Superficial Bifurcated Microflow Phantom for High-Frequency Ultrasound Applications

Objective: To evaluate and optimize high-frequency ultrasound (HFUS) imaging techniques that visualize the mor-phology of microscale vasculatures, many studies have used flow phantoms with straight channels. However, the previous phantoms lack the complexity of microvessels to simulate a realistic vascular environment in a shallow depth. This study was aimed at devising a new protocol for fabrication of a microflow phantom with bifurcated geometry at a superficial region. Methods: The proposed protocol involved the following features: (i) a bifurcated flow tract model 300 mu m in diam-eter was debossed on the surface of a tissue slab made of polyvinyl alcohol cryogel, and (ii) a wall-less lumen was created via bonding tissue slabs to put a lid on the debossed flow tract.
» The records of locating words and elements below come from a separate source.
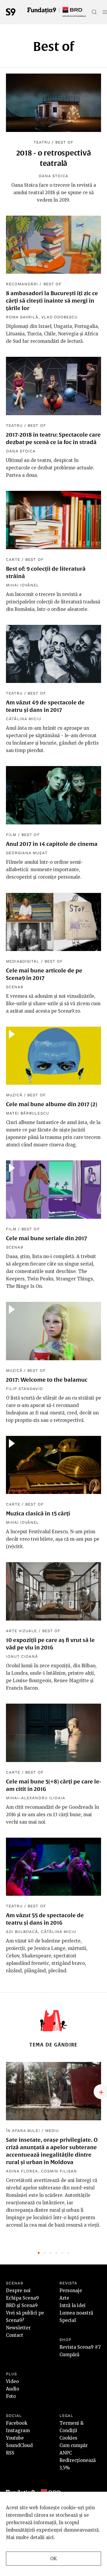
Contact (14, 2335)
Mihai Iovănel (22, 585)
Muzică (14, 1095)
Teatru (42, 142)
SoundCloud (19, 2445)
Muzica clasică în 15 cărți (38, 1513)
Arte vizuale (21, 1631)
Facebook (16, 2423)
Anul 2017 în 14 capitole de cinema (51, 844)
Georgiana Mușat (27, 853)
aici (50, 2537)
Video (12, 2381)
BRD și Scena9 (22, 2305)
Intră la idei (72, 2305)
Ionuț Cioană (22, 1656)
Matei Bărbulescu (27, 1113)
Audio (12, 2389)
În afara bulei (23, 2130)
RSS (10, 2453)
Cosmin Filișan (59, 2171)
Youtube (15, 2438)
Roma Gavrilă (22, 317)
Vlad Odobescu (59, 317)
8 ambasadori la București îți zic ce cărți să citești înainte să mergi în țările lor (52, 300)
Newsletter (18, 2328)
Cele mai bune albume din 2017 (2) (51, 1104)
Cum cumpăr (73, 2445)
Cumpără (69, 2354)
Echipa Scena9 (22, 2298)
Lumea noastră (76, 2313)
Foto (11, 2396)
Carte (13, 559)
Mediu (52, 2130)
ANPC (65, 2453)
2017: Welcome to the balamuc (46, 1380)
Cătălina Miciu (23, 719)
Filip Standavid (24, 1388)
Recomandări (22, 284)
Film (11, 834)
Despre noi (18, 2290)
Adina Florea (22, 2171)
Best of (64, 142)
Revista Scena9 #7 (80, 2347)
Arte (64, 2298)
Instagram (18, 2430)
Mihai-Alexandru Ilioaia (35, 1798)
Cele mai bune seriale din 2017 (46, 1238)
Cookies (68, 2438)
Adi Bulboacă (22, 1931)
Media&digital (23, 961)
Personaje (70, 2290)
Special (67, 2320)
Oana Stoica (53, 176)
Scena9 (14, 987)
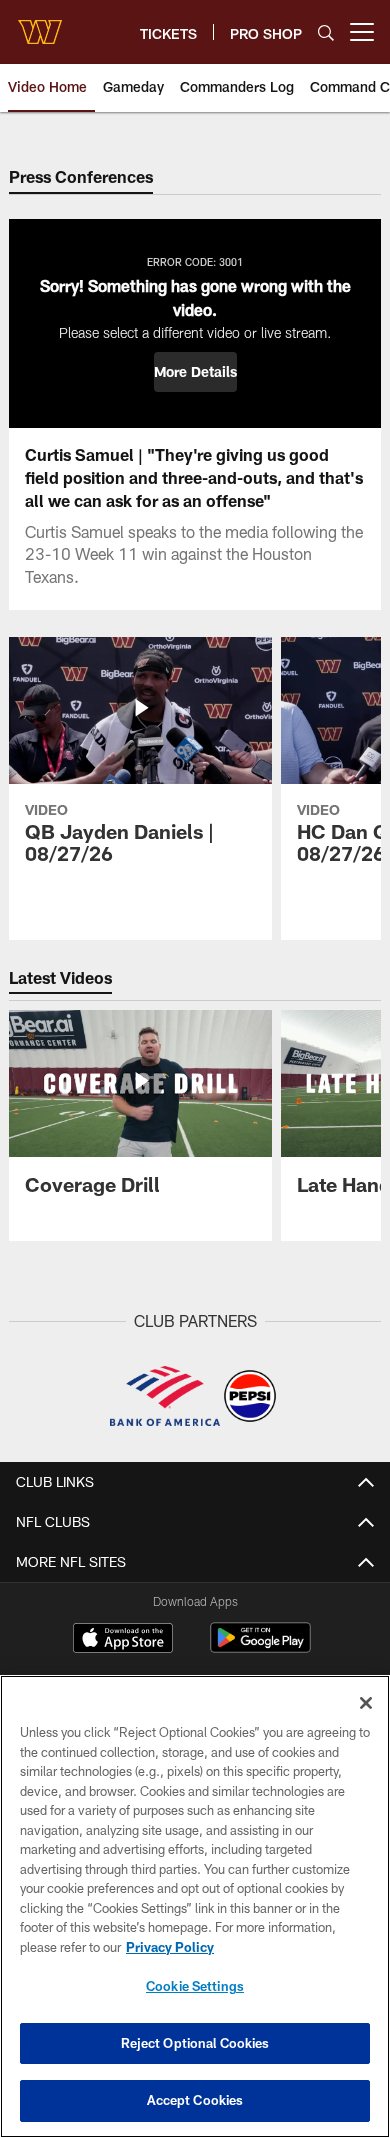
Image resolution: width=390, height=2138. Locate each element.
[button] (195, 372)
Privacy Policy (170, 1947)
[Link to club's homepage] (40, 24)
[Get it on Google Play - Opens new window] (260, 1647)
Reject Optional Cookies (195, 2043)
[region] (195, 1906)
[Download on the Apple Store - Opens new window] (123, 1640)
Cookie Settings (195, 1986)
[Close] (366, 1703)
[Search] (326, 32)
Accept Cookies (195, 2100)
The structure of the created microflow phantom was evaluated using 2-D and 3-D power Doppler imaging with a 30 MHz HFUS modality. Results: Ultrasound imaging revealed that the desired flow tract with bifurcation was successfully created in the phantom at a depth of 2-5 mm from the ultrasound probe. The diameters of the flow tract measured in the axial direction were 307 +/- 3.7 mu m in the parent branch and 232 +/- 18.2 and 256 +/- 23.3 mu m in the two daughter branches, respectively. Conclusion: The experiments revealed that the proposed protocol for creating a microscale intricate flow tract with desired dimensions and depth is valid. This new phantom will facilitate further improvement in the ultrasound technologies for the precise visualization of superficial complex vasculatures such as those in skin layers.

Automated summary

A new protocol for fabricating a microflow phantom with bifurcated geometry at a superficial region was proposed in this study. Ultrasound imaging confirmed the successful creation of the desired flow tract with bifurcation at a depth of 2-5 mm. The experiments demonstrated the validity of the proposed protocol for creating a microscale intricate flow tract with desired dimensions and depth. This new phantom will facilitate further improvement in ultrasound technologies for precise visualization of superficial complex vasculatures.